Although a tentative agreement on healthcare benefits was reached a month into negotiations last July, local issues at individual ports have held back the proceedings. 

Recent job actions by the ILWU have caused delays at the West Coast ports. In the past, disputes have been the root of backups at the ports and retailers are not taking chances. When possible, cargo has been diverted to the Gulf and East Coast ports. It may be months before a complete agreement is signed. Until then, retailers intend on keeping the cargo out of the West Coast gateways.

Automation on the docks has been a major point of contention but a resolution has been reached on the matter. The major hurdles left are the issues of wages and pensions. The ILWU is likely to demand an increase to at least match that of the ILWU local chapter in Hawaii at a 10% pay increase in the first year of the new contract. Additionally, the contract duration must be determined with the PMA pushing for a six-year contract and the ILWU pushing for a two-year contract. Whenever the agreement is reached, it will be retroactive to when the last contract expired, July 2022.

 

Ups and Downs

The monthly U.S. trade deficit in goods and services fell 9.1 percent in March as exports rose but imports fell.

Imports slid 0.3 percent from February to $320.4 billion. Imports of goods were down 0.5 percent to $260.9 billion, with decreases of $1.5 billion for cell phones and other household goods, $900 million for other petroleum products, and $600 million for semiconductors as well as increases of $1.3 billion for finished metal shapes, $800 million for drugs, and $600 million for other textile, apparel, and household goods. Services imports were up 0.2 percent to $59.5 billion.

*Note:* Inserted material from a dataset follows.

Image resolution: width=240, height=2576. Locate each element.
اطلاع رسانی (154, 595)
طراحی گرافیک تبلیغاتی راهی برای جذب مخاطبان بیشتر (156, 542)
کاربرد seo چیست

Exports gained 2.1 percent in March to $256.2 billion. Exports of goods were up 3.1 percent to $174.3 billion, with increases of $2.5 billion for crude oil, $1.1 billion for fuel oil, and $600 million for natural gas liquids along with a decrease of $1.0 billion for non-monetary gold. Services exports were up 0.1 percent to a record $81.8 billion.

With exports up and imports down, the monthly U.S. trade deficit decreased from $70.6 billion in February to $64.2 billion in March. The deficit in goods trade was down 6.9 percent to $86.6 billion while the services trade surplus slipped 0.4 percent to $22.4 billion.

For the year to date, the total U.S. trade deficit is down 27.6 percent for the same period in 2022, with exports up 8.7 percent and imports down 1.6 percent.

 

Closed Deal

Ahead of the final rulemaking in per diem billing from the Federal Maritime Commission (FMC) coming to a close next month, many ocean carriers will not levy detention and demurrage fees when terminals are closed. This comes on the heels of an FMC ruling in which Evergreen Marine was to refund a trucking company upward of $500 after they were charged when a terminal was closed for a holiday in 2020.

With MAERSK being the pioneer carrier followed by HMM, Hapag Lloyd, and Mediterranean Shipping Co., Ocean Network Express (ONE) is the latest carrier to join. The carrier put out a statement that effective June 1, if the terminal is “completely closed or inaccessible,” customers will not be charged detention and demurrage fees. Customers are instructed to contact ONE for other arrangements if it’s not possible to make an appointment during open-gate hours. This does not include export demurrage.

“ONE applies the new calculation logic to charges related to import demurrage, import detention, and export detention charged by ONE,” the carrier said. 

These announcements have generated pushback from marine terminal operators (MTOs) who claim carriers are jumping the gun. Such action would cause facilities to lose income. Some ports like the Port of Houston have increased their weekday charges to cover lost revenue from closed gate time. Other ports like the Port of New York and New Jersey are opening more gate hours so that they can continue charging over the weekend.